Texte présenté:
===============

Les visites à domicile
Magalutchmy Cunjamalay est la présidente de l’Elderly Watch de Rivière-des-Anguilles. Elle indique qu’elle fait régulièrement des visites à domicile aux personnes âgées en détresse, accompagnée par des officiers de la Sécurité sociale et des policiers. « Quand on nous signale des cas de maltraitance envers les seniors par leurs enfants, nous intervenons. Pour nous, c’est la sécurité des aînés qui doit primer », ajoute-t-elle.
Prem Seebaruth : « Laissez-nous vivre en paix. Nous avons travaillé dur toute notre vie »
« Changez votre mentalité et n’oubliez pas que vous aussi, vous avez une maman, une grand-mère, un grand-père ou d’autres proches qui sont âgés »
Et les personnes âgées dans tout ça ? Que pensent-elles de cette recrudescence dans le nombre de vols avec violence envers elles ? Prem Seebaruth est le président du Senior Citizen Council. Il indique que plusieurs causeries sont organisées, en collaboration avec la police, entre autres, pour sensibiliser les personnes âgées sur les précautions à prendre.

===============

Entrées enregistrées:
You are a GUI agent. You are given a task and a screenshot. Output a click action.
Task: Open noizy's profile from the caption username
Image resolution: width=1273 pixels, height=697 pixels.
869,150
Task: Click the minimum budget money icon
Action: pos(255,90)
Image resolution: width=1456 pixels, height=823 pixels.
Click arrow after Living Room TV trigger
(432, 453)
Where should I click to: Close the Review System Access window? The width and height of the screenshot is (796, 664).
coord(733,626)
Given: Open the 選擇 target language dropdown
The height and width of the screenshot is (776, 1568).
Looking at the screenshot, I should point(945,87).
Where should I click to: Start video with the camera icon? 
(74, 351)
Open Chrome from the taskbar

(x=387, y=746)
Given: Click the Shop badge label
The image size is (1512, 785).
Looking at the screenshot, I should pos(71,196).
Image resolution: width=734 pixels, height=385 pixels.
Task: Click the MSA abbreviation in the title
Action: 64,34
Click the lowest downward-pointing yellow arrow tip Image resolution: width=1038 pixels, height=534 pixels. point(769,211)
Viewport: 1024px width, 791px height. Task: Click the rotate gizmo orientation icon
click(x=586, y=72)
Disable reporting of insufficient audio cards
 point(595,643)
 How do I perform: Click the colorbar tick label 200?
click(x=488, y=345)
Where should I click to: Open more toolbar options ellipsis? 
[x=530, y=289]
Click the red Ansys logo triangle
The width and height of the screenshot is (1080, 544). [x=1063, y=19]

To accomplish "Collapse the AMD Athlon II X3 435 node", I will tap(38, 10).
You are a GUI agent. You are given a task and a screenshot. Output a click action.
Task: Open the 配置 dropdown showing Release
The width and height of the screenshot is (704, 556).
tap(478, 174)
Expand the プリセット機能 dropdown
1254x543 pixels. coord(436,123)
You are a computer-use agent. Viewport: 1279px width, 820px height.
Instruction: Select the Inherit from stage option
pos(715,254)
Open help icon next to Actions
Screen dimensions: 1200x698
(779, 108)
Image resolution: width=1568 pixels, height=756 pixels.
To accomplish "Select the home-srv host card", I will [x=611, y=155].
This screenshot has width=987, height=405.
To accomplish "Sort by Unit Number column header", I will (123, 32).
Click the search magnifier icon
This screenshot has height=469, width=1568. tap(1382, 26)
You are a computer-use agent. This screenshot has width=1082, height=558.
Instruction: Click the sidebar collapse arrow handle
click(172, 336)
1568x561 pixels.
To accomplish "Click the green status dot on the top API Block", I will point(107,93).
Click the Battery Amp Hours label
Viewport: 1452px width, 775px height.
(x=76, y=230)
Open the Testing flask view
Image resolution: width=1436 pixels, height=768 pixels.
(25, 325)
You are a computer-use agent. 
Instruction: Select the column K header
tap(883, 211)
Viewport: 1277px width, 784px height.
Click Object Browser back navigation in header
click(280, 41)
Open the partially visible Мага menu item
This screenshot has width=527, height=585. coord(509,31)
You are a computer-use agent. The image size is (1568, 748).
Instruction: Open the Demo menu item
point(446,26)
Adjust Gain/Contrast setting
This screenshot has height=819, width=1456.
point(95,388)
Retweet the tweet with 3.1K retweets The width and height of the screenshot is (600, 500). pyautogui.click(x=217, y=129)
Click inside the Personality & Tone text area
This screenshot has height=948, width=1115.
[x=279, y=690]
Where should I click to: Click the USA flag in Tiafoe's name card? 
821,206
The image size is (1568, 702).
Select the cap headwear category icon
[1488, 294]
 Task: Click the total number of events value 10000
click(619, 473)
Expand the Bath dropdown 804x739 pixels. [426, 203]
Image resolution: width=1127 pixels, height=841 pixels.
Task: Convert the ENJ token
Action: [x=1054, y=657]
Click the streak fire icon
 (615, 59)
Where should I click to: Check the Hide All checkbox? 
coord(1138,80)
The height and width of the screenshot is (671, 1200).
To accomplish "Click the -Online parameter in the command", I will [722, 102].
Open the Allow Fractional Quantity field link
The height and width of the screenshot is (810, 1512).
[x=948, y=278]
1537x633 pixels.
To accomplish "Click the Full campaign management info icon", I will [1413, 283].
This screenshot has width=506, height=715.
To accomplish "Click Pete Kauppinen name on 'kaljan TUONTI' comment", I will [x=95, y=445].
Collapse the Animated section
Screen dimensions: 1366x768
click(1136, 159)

===============

Série de consignes:
1. Reproduisez à l'identique le passage du texte sur les personnes âgées qui va de "Et les personnes" jusqu'à "précautions à prendre.".
2. Répondez à ces questions en vous appuyant sur le texte sur les personnes âgées.
(a) De quelle association Magalutchmy Cunjamalay est-elle la présidente ?
(b) Qui l'accompagne lors de ses visites à domicile ?
(c) Quel organisme Prem Seebaruth préside-t-il ?
Les items enregistrés forment un matériau distinct du texte.

Réponses:
1.
Et les personnes âgées dans tout ça ? Que pensent-elles de cette recrudescence dans le nombre de vols avec violence envers elles ? Prem Seebaruth est le président du Senior Citizen Council. Il indique que plusieurs causeries sont organisées, en collaboration avec la police, entre autres, pour sensibiliser les personnes âgées sur les précautions à prendre.

2.
(a) L'Elderly Watch de Rivière-des-Anguilles.
(b) Des officiers de la Sécurité sociale et des policiers.
(c) Le Senior Citizen Council.